Stored data entries:
━━━━━━━━━━
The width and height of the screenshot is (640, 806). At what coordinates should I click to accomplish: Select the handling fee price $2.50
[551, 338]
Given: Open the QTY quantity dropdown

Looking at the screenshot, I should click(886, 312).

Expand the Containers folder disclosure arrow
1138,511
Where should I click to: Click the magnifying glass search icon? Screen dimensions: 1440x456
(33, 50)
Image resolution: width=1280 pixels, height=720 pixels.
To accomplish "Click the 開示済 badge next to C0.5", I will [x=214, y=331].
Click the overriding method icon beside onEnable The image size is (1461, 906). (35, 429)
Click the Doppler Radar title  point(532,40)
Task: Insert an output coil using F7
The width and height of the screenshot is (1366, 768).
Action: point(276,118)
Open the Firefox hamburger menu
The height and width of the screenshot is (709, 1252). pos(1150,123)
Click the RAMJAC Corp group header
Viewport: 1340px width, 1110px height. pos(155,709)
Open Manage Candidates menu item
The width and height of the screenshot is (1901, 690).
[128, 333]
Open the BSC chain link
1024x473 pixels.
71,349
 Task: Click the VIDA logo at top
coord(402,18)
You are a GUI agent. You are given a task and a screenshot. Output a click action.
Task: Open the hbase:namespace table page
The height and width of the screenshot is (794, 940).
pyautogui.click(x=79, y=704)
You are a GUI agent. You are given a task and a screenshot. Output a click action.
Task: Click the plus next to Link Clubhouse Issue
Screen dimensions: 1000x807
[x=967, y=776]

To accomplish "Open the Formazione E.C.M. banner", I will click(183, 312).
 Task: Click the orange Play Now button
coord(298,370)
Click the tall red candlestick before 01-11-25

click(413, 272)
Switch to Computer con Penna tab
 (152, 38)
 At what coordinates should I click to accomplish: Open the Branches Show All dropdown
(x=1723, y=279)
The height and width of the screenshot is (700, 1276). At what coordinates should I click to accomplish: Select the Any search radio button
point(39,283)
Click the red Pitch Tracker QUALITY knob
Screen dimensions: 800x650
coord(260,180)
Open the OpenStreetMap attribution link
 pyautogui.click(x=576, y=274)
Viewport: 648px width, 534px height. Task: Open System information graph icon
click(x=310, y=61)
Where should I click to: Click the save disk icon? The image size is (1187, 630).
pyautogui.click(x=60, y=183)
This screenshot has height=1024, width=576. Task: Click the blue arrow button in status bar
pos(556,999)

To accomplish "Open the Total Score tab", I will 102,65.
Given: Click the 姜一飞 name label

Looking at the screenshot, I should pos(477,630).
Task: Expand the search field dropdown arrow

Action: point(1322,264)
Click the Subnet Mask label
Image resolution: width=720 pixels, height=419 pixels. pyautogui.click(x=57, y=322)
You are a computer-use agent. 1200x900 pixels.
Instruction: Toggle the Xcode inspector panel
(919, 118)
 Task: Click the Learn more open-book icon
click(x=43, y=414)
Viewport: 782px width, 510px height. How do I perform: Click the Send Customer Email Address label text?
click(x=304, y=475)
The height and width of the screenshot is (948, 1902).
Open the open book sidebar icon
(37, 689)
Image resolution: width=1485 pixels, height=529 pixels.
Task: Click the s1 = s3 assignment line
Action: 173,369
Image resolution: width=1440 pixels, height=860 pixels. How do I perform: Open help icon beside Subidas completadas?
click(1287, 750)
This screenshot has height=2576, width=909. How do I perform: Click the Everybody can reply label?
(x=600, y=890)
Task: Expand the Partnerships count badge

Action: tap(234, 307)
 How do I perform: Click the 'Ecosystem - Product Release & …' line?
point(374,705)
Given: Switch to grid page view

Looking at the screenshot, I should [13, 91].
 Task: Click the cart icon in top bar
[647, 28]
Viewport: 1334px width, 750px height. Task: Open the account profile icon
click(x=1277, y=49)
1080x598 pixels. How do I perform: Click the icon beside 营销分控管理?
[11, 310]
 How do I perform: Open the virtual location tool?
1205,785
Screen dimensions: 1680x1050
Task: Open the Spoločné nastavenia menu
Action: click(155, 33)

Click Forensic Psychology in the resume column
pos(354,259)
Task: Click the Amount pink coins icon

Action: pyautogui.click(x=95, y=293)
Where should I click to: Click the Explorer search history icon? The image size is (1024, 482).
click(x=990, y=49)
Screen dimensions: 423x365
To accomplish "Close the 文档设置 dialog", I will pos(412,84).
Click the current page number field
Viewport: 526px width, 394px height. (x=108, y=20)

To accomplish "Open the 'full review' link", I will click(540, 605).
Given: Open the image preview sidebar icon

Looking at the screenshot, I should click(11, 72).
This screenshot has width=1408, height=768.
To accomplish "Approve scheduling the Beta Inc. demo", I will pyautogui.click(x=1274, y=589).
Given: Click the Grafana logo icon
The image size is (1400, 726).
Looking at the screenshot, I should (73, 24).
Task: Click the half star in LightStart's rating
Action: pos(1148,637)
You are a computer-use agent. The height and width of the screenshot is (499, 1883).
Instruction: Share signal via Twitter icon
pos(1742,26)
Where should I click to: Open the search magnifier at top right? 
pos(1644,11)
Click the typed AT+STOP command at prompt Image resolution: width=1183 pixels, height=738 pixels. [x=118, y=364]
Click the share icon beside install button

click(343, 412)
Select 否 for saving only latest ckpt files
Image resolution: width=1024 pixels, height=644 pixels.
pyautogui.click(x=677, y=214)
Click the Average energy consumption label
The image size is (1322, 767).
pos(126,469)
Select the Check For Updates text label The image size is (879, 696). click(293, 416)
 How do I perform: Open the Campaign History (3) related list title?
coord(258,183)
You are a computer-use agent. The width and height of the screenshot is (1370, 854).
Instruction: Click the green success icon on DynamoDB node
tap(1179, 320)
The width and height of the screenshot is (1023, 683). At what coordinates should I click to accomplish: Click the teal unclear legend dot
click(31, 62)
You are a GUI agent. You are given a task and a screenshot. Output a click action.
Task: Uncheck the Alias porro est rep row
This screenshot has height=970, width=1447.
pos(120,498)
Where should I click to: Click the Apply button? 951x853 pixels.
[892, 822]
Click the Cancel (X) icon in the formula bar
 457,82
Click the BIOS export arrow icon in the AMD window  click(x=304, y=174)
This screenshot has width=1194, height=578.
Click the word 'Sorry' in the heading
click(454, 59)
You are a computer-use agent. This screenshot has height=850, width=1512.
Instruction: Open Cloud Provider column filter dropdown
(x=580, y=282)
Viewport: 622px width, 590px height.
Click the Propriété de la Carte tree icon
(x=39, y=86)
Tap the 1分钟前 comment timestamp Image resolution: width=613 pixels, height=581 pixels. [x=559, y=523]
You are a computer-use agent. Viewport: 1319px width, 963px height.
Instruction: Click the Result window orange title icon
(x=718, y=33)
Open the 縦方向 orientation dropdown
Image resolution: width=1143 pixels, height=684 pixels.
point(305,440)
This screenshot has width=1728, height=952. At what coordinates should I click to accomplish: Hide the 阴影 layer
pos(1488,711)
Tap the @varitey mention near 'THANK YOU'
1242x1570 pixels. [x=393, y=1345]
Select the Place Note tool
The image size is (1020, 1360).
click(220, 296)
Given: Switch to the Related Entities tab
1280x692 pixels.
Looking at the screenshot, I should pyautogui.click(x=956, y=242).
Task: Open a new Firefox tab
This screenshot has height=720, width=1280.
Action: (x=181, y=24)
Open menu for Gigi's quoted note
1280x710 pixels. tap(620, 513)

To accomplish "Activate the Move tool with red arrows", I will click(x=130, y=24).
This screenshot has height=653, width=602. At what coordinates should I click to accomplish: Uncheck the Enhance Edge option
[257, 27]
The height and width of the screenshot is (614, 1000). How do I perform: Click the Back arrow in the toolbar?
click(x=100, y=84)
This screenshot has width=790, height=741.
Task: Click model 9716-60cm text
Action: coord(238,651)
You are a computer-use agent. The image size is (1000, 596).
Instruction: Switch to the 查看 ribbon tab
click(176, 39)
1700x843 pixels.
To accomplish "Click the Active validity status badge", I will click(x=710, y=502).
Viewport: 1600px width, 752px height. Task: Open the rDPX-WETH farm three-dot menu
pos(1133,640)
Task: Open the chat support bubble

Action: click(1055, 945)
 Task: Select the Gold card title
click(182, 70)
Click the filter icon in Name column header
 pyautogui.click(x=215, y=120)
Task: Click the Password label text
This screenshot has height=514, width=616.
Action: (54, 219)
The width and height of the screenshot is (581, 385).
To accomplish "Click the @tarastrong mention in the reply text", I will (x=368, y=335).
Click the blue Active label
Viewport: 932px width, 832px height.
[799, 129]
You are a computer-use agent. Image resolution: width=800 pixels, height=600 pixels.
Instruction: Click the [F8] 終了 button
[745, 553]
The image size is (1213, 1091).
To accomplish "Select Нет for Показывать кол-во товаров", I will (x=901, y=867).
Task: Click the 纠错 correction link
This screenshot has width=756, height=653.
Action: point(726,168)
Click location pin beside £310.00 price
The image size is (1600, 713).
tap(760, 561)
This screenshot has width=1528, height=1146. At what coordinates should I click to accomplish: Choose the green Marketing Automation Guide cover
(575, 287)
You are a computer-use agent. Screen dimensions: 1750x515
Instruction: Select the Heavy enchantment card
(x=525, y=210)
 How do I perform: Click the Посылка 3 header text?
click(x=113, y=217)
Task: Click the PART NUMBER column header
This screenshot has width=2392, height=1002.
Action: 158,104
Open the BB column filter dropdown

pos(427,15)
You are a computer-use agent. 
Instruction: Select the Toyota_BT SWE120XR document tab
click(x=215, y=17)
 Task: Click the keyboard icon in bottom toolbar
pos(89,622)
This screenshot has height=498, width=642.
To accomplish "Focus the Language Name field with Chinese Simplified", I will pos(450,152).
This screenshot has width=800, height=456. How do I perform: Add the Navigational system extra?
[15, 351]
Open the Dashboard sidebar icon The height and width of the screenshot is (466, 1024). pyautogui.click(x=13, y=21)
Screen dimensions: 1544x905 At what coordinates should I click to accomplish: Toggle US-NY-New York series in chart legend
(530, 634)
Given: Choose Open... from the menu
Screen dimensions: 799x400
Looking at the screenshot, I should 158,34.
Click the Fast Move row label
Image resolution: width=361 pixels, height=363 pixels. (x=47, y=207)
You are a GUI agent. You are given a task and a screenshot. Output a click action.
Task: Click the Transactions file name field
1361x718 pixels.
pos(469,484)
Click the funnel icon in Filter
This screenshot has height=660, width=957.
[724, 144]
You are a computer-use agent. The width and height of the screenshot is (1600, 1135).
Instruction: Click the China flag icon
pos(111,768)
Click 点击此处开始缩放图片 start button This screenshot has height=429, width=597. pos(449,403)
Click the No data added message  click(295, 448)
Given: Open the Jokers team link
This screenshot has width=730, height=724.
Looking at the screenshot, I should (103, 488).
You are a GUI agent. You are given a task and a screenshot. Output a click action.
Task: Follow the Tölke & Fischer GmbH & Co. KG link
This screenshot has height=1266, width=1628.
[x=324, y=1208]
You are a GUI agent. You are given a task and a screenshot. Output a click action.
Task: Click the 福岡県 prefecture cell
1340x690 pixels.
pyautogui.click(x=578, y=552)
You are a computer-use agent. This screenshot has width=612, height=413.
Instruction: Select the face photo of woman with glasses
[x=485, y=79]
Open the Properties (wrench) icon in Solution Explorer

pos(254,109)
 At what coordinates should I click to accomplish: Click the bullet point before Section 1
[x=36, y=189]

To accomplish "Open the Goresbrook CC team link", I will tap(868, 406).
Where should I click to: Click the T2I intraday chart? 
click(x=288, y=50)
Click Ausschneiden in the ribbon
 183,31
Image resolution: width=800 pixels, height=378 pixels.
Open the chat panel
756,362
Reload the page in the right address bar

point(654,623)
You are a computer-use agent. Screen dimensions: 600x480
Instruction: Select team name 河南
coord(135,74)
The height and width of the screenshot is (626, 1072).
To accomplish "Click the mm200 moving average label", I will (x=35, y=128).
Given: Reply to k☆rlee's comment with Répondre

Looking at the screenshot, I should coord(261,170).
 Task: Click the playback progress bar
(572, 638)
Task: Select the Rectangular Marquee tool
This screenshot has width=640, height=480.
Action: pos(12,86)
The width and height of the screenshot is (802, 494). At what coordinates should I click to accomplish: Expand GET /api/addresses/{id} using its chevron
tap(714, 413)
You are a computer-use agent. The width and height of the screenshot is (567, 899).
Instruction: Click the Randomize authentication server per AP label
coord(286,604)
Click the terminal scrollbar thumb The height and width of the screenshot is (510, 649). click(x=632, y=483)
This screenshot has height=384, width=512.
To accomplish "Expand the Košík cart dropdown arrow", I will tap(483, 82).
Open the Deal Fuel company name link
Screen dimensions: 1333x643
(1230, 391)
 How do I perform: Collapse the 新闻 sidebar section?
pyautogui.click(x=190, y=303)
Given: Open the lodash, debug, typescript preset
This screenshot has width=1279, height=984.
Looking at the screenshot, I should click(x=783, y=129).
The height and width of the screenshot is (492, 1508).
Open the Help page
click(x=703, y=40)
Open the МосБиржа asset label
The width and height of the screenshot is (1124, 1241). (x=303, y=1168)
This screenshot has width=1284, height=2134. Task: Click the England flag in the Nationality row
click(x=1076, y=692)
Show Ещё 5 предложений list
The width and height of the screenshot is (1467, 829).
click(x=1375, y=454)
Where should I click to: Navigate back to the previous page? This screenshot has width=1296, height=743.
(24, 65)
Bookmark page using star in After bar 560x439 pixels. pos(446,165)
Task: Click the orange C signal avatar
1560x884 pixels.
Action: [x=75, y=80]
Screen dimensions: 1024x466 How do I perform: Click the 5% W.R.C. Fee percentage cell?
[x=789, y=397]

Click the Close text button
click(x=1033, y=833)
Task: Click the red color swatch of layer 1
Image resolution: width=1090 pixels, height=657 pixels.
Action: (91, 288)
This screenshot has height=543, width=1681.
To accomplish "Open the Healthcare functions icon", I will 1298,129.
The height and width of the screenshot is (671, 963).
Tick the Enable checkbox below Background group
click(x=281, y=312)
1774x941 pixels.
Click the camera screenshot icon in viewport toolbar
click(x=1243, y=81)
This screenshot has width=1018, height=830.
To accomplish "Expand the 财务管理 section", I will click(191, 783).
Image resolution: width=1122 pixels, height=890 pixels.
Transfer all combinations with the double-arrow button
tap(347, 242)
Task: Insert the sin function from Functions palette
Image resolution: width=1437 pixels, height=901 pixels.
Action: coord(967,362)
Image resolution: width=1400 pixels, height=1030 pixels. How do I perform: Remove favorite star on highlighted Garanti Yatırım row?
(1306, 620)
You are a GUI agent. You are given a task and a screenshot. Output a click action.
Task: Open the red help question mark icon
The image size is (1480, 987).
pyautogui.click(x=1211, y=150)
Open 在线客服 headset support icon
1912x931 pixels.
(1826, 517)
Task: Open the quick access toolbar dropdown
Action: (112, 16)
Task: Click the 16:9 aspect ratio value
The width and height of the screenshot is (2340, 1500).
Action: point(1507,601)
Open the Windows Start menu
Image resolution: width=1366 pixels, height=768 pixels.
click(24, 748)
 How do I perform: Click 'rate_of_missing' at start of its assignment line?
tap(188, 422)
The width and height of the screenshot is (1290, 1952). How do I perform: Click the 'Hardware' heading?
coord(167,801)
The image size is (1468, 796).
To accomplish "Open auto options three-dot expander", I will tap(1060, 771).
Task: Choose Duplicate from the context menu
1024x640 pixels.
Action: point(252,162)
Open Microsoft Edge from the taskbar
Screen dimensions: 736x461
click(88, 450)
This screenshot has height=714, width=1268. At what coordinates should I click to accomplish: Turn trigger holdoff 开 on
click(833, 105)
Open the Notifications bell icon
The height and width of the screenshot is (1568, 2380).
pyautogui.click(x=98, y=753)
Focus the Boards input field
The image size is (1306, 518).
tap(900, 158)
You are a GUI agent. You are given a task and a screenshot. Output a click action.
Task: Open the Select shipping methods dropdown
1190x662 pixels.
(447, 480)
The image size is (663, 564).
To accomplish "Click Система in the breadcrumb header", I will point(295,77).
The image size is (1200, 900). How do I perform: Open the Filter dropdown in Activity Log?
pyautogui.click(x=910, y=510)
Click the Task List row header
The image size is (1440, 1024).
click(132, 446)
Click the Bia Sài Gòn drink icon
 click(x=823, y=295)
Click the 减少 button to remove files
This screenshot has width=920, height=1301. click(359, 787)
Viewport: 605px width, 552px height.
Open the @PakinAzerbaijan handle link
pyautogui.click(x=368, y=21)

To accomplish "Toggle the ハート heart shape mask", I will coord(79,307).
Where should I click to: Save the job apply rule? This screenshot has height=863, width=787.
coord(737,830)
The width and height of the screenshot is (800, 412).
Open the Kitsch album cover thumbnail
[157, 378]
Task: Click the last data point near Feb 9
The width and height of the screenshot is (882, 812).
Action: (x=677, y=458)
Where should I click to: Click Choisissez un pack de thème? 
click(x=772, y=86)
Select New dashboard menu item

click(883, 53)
━━━━━━━━━━
• [Exercise details]:
Every line above that holds "Insert" should be tallied; answer with the total alone.

• [Answer to this problem]:
2